## PROBLEM DESCRIPTION
Copy the material from the line containing "At what (x,y)" through the end, putting "position" in place of "coordinates" and keeping everything else the same. Omit the pictures.

## EXTRACTED ENTRIES
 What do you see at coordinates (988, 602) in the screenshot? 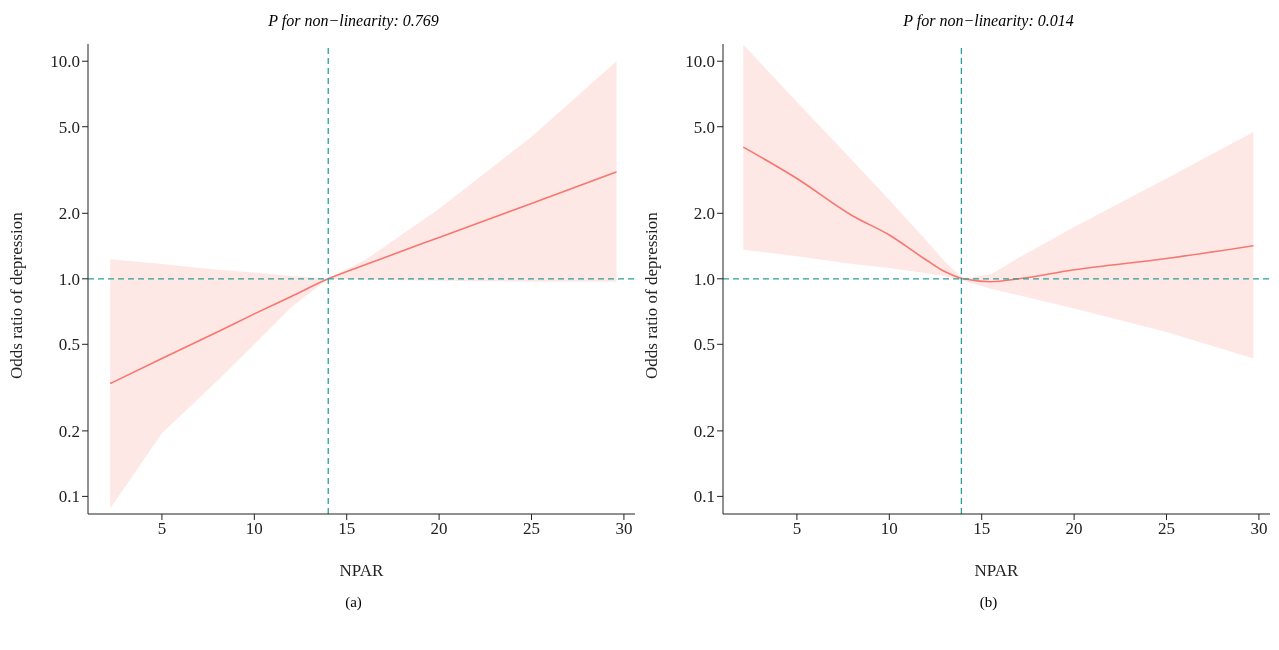
I see `text: (b)` at bounding box center [988, 602].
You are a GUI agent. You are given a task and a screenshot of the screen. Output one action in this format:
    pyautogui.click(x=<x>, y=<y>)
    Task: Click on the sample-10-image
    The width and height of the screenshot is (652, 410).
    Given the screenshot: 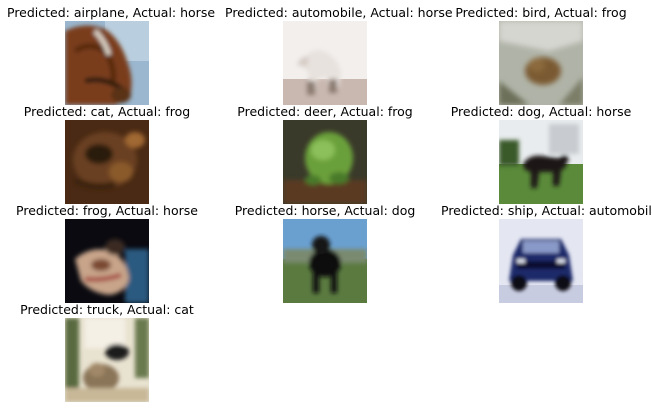 What is the action you would take?
    pyautogui.click(x=107, y=360)
    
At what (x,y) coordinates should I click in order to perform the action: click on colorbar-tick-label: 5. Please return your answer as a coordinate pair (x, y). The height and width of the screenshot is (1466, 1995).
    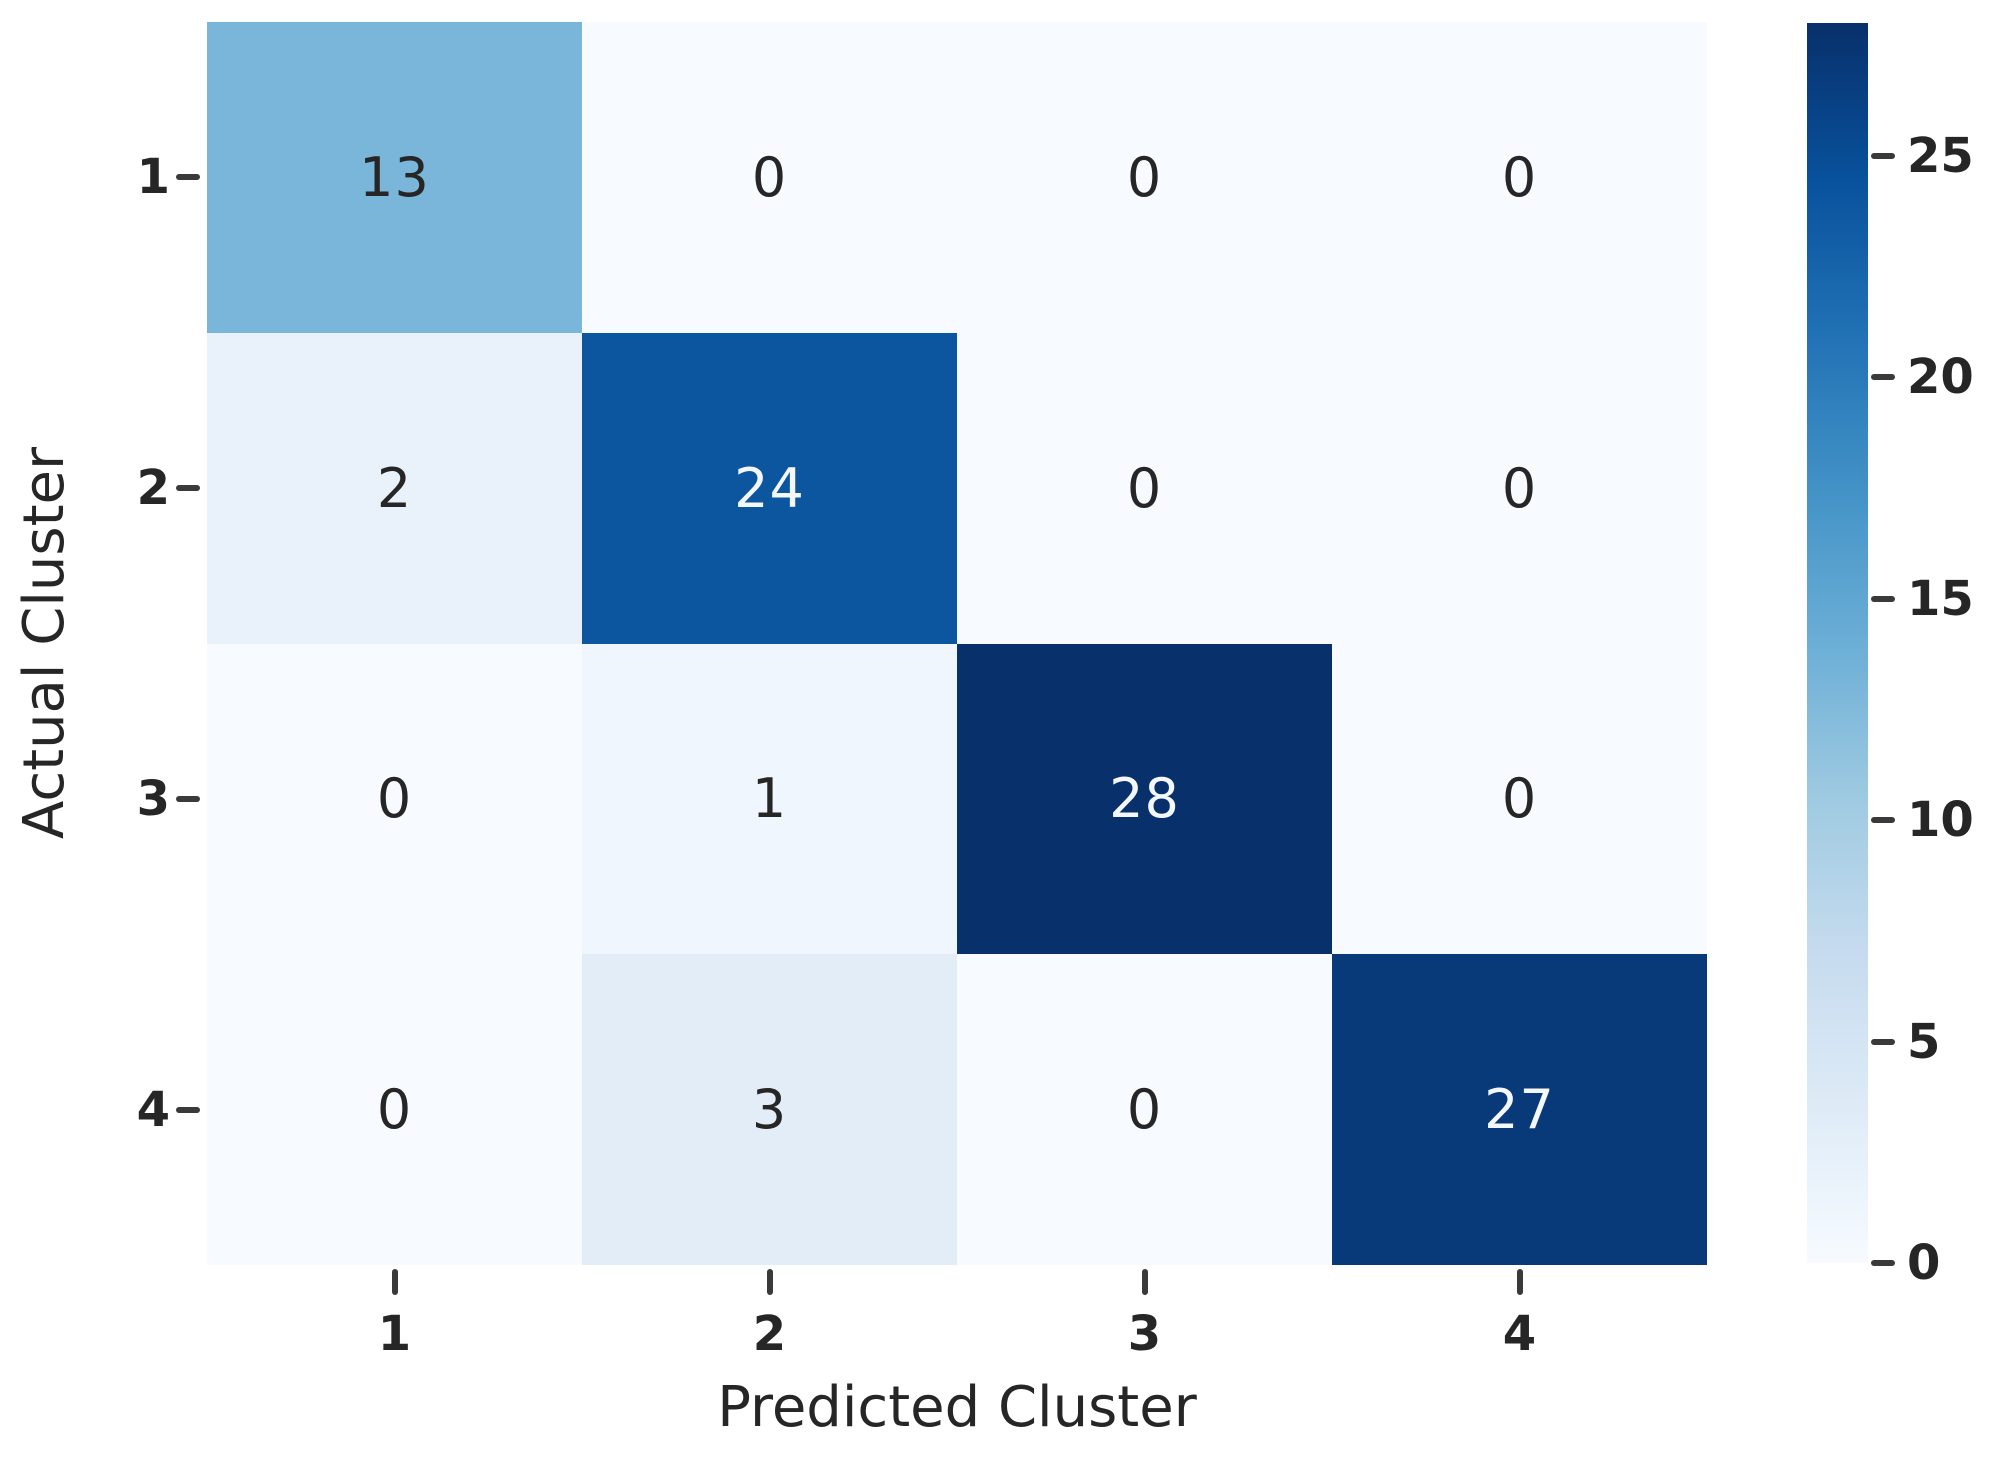
    Looking at the image, I should click on (1924, 1042).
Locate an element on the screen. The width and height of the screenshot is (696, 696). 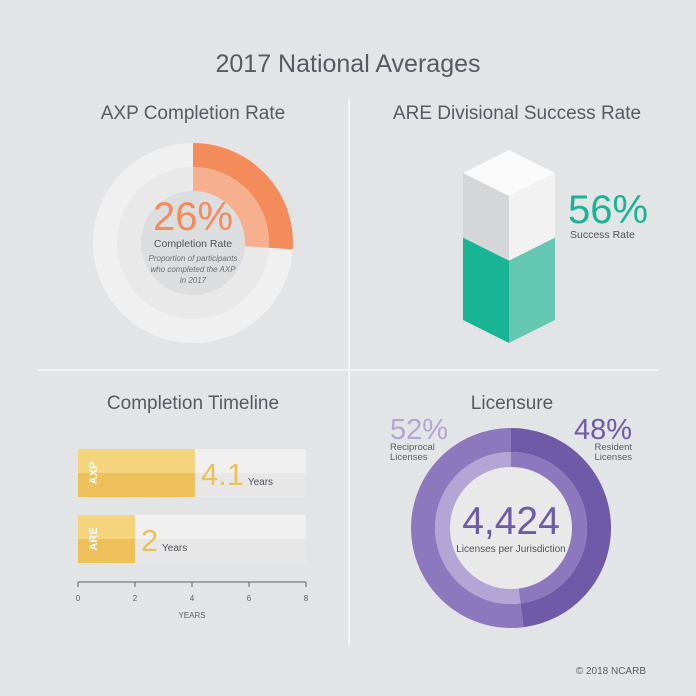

## OUTPUT OF THE EXERCISE
At what (x,y) position should I click in order to perform the action: click on colorbar-tick-label: 5. Please return your answer as a coordinate pair (x, y). The height and width of the screenshot is (1466, 1995).
    Looking at the image, I should click on (1924, 1042).
Locate an element on the screen. The width and height of the screenshot is (696, 696). 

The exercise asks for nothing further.